When he came in from guard duty, late that night, he learned that Basil was safe. He lay down with a grateful heart, and his thoughts, like the thoughts of every man in that tropical forest, took flight for home. Life was getting very simple now for him--death, too, and duty. Already he was beginning to wonder at his old self and, with a shock, it came to him that there were but three women in the world to him--Phyllis and his mother--and Judith. He thought of the night of the parting, and it flashed for the first time upon him that Judith might have taken the shame that he felt reddening his face as shame for her, and not for himself: and a pain shot through him so keen that he groaned aloud.

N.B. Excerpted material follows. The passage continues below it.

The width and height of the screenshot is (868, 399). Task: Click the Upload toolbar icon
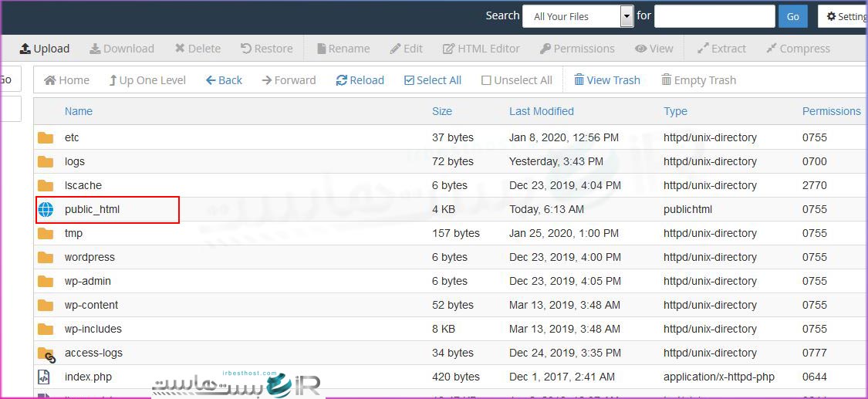[x=25, y=49]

Above him was a clear sky, a quarter moon, an enveloping mist of stars, and the very peace of heaven. But there was little sleep--and that battle-haunted--for any: and for him none at all.
* * * * *
And none at all during that night of agony for Judith, nor Phyllis, nor the mother at Canewood, though there was a reaction of joy, next morning, when the name of neither Crittenden was among the wounded or the dead.
Nothing had been heard, so far, of the elder brother but, as they sat in the porch, a negro boy brought the town paper, and Mrs. Crittenden found a paragraph about a soldier springing into the sea in full uniform at Siboney to rescue a drowning comrade, who had fallen into the surf while trying to land, and had been sunk to the bottom by his arms and ammunition. And the rescuer's name was Crittenden. The writer went on to tell who he was, and how he had given up his commission to a younger brother and had gone as a private in the regular army--how he had been offered another after he reached Cuba, and had declined that, too--having entered with his comrades, he would stay with them to the end. Whereat the mother's face burned with a proud fire, as did Phyllis's, when Mrs. Crittenden read on about this Crittenden's young brother, who, while waiting for his commission, had gone as a Rough Rider, and who, after gallant conduct during the first fight, had taken his place on General Carter's staff. Phyllis clapped her hands, softly, with a long sigh of pride--and relief.